Na previsão de a rainha ou o duque necessitarem de casa de banho, até porque as cerimónias demoraram algum tempo, construíram-se esses sanitários, que acabaram por não ser precisos”, revela. As instalações continuam a existir, mas não são usadas.
O ‘boato’ das prendas
Da Batalha, a comitiva real seguiu em direcção a Santarém e Vila Franca de Xira. Pelo meio, passou por Porto de Mós, onde o Rossio da vila se encheu de gente para ver a rainha. “Acenou à multidão”, lembra Emília Vazão, então a terminar a instrução primária e que esteve na avenida acompanhada da mãe e das irmãs. “Dizia-se na escola que, quem se chamasse Isabel iria receber alguma coisa da rainha.
Mas, claro, foi só um boato que se gerou.” Mas houve, de facto, quem tenha recebido uma lembrança da rainha a assinalar a visita. Foi o caso de António de Almeida Monteiro, antigo presidente da Câmara e provedor da Misericórdia da Batalha, falecido em 2018, distinguido com uma condecoração real.
A entrega aconteceu já depois da visita, mas, pelo meio, teve de ser desfeito o engano.
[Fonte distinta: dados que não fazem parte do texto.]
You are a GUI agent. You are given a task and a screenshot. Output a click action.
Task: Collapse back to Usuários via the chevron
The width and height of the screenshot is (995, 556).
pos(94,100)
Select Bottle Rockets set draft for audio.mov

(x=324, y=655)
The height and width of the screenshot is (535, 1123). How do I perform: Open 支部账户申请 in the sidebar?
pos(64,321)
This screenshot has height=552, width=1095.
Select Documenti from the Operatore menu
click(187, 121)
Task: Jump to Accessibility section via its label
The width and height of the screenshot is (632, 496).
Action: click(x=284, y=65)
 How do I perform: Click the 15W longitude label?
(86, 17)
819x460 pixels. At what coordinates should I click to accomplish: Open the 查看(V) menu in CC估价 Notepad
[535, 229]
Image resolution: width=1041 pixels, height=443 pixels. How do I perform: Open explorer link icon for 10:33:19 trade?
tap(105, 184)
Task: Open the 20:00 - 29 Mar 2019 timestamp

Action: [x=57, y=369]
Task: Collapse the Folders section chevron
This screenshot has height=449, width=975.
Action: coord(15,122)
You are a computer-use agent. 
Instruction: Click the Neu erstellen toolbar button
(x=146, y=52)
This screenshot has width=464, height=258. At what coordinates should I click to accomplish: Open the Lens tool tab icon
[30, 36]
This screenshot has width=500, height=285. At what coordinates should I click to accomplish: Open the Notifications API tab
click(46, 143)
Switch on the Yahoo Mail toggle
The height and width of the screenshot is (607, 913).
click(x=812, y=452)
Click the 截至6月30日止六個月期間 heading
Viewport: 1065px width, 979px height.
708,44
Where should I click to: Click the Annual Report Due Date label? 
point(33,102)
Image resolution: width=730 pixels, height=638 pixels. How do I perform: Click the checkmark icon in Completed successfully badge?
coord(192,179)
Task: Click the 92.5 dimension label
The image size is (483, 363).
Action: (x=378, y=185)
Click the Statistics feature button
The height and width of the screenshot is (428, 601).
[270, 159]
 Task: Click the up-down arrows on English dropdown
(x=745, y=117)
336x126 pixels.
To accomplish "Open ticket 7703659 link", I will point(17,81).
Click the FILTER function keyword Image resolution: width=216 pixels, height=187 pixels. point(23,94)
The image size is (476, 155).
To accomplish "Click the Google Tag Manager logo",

É que, inicialmente, os serviços do protocolo do Ministério dos Negócios Estrangeiros deixaram a medalha de ouro com um comerciante de Lisboa, que tinha o mesmo nome do autarca da Batalha.
“O meu avô estranhou, porque nem sequer tinha estado na visita”, relata Áurea Monteiro, revelando que o lapso foi detectado numa conversa entre o lojista e um amigo seu que era da Batalha, que lhe disse que na vila “havia um senhor com o mesmo nome”. “A medalha foi devolvida dois dias depois, com uma carta comprovativa dessa devolução”.